▶ _TASK DESCRIPTION_
Reproduce every line of the records below with "Viewport" replaced by "Display" wherever it occurs, changing nothing else and omitting the pictures.

▶ _SOURCE DATA_
========================================================================

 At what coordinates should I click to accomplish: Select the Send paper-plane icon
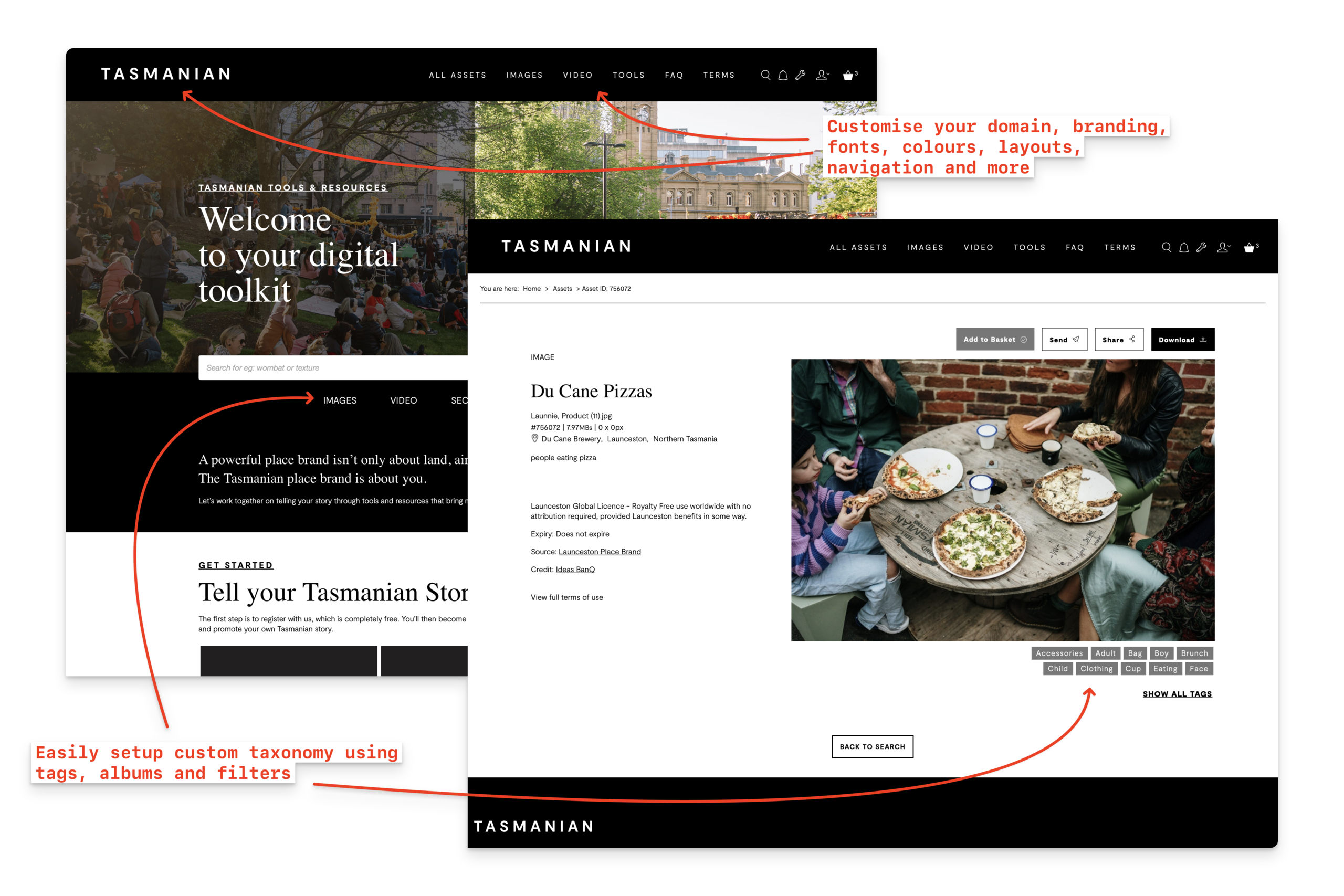coord(1077,339)
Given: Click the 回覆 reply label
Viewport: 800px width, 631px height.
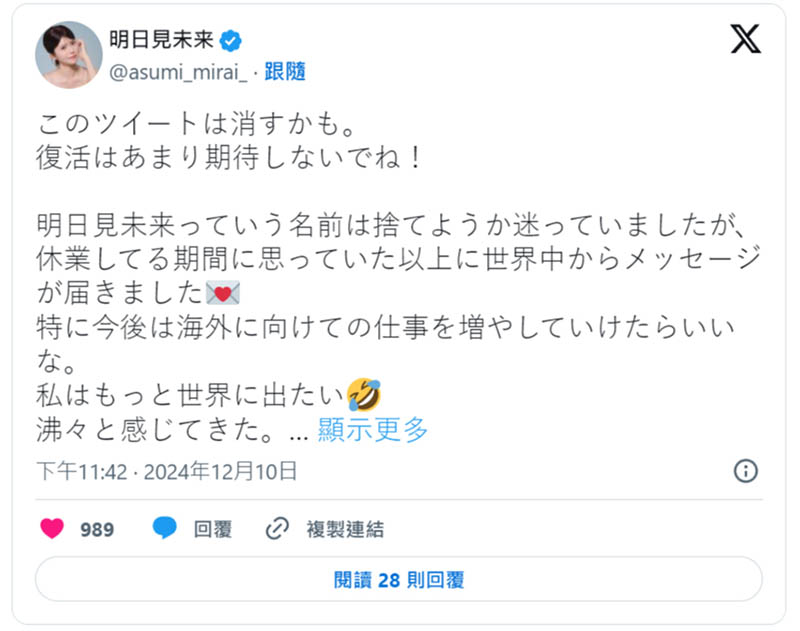Looking at the screenshot, I should click(x=212, y=529).
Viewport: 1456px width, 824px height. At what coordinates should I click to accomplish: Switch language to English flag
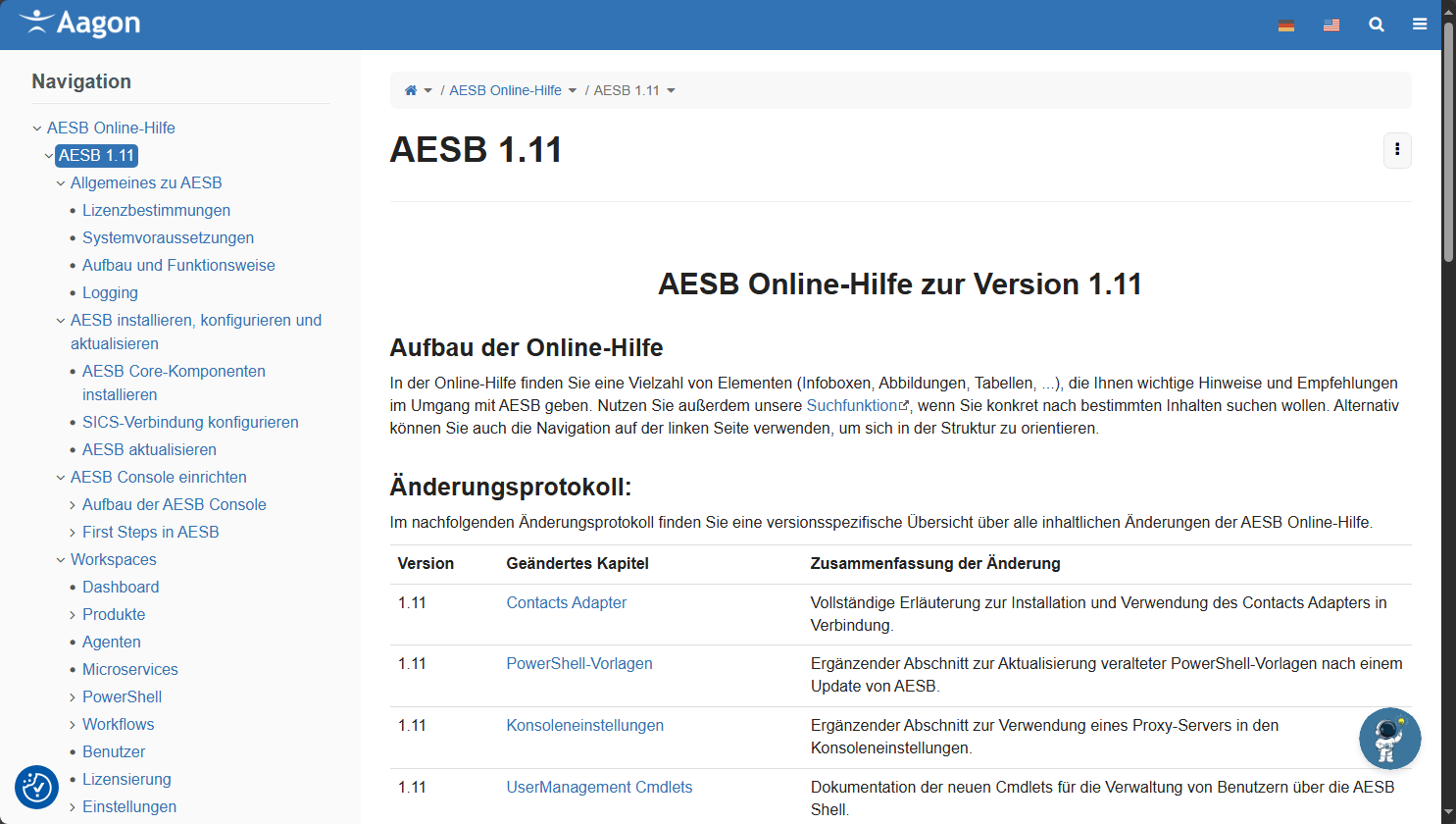(x=1331, y=25)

========================================================================

▶ _EXERCISE OUTPUT_
 At what coordinates should I click to accomplish: Select the Send paper-plane icon
coord(1077,339)
Given: Click the 回覆 reply label
Display: 800px width, 631px height.
Looking at the screenshot, I should click(x=212, y=529).
Display: 1456px width, 824px height. At what coordinates should I click to accomplish: Switch language to English flag
(x=1331, y=25)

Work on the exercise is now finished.